We marked 21 months without a metabolic crisis.



I started thinking that this blog, this blog I started as an escape valve for all my stressed-out thoughts on the topic of childhood chronic illness seemed a bit, well, superfluous as well as a time gobbler.

Then the flu hit my house.  The flu doesn't play well with inborn metabolic disorders.  My 6 year old had to go to the E.R. on New Year's Eve and ended up admitted to the hospital for several days until the flu ran it's course.

I now feel sorry for security guards nationwide- I'm sure they are praying for the gods of fashion to bring back simple leather flats; every woman entering the hospital (including me) set off the metal detector  because of buckles and/or large zippers on their boots.  Beep, beep, beep....

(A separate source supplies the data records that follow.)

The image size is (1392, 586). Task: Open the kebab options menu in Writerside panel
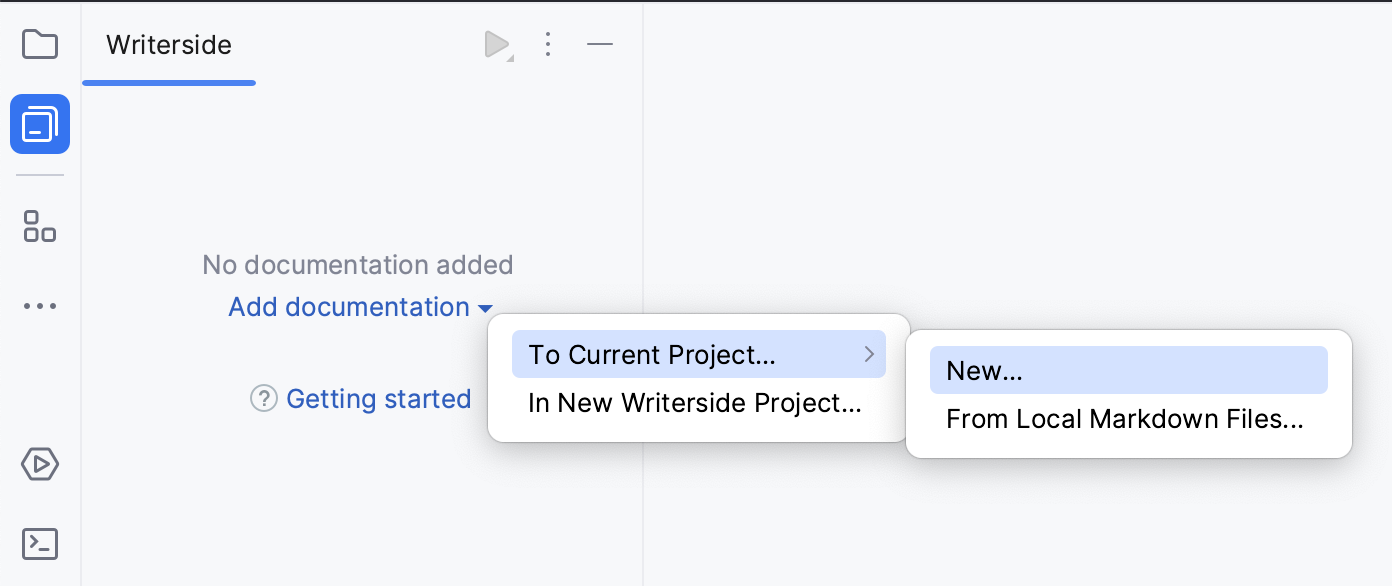pyautogui.click(x=548, y=44)
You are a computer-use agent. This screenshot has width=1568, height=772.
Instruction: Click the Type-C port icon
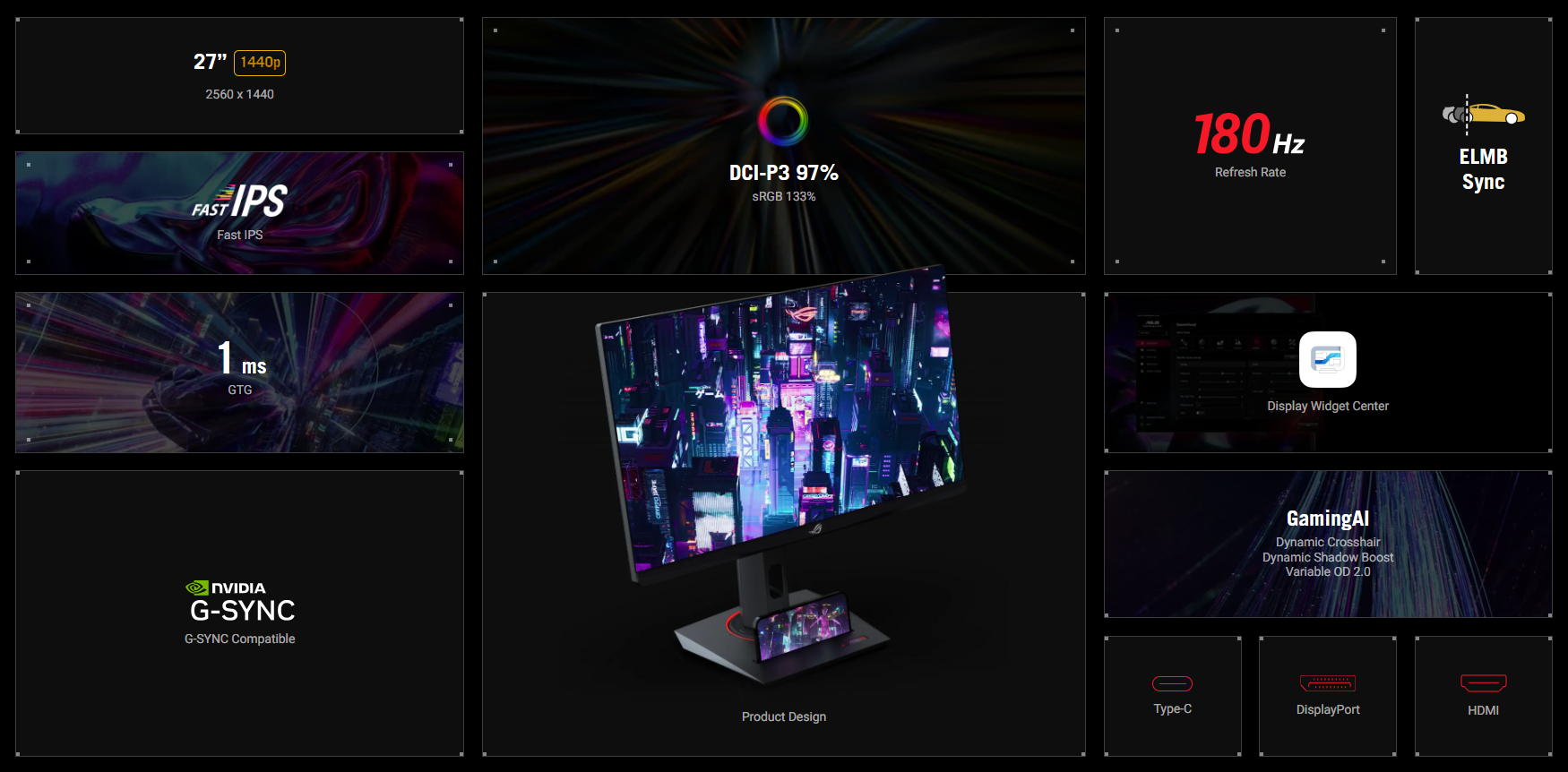[x=1172, y=684]
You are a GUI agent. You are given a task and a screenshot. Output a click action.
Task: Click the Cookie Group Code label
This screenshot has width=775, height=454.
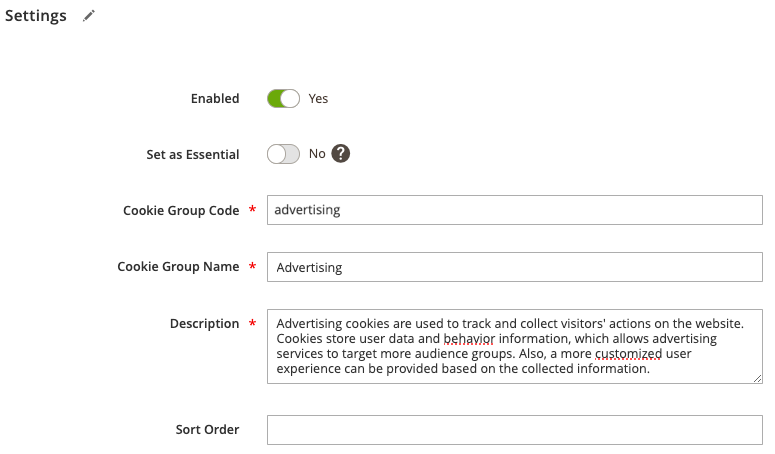click(x=181, y=210)
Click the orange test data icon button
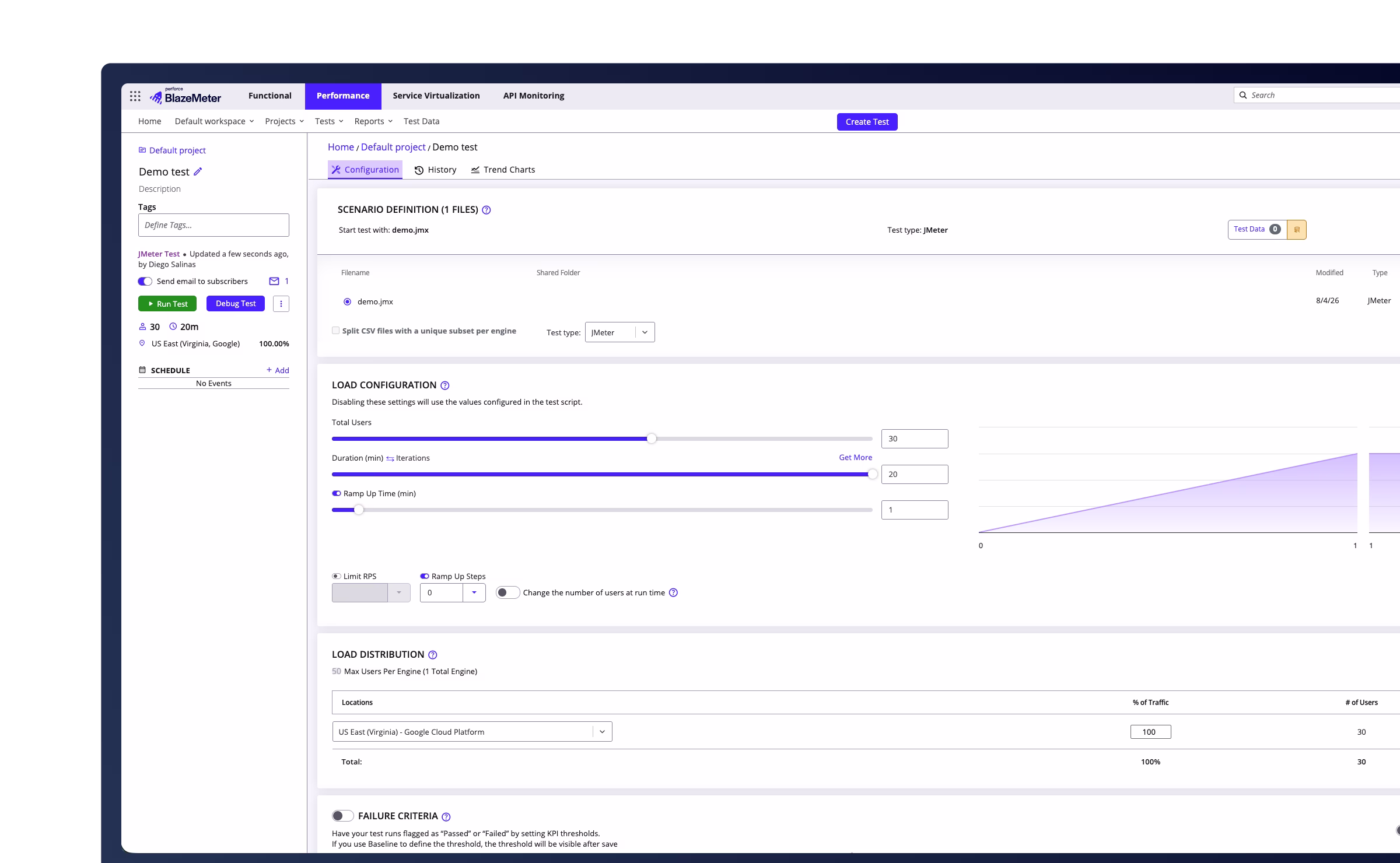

My 18 year old daughter had accompanied us to the ER; she set off the metal detectors once with her boots and once with the folding knife she got for christmas.  Beep, beep.

We got to watch the Times Square celebration.  Right as the ball dropped and the crowds cheered my son's IV occluded, BEEP, Beep, beep....

Strange times.  But, we left the hospital a few days later.  I left with the same number of children I went in with and that's what really counts.  I don't mind beeping in the New Year after all.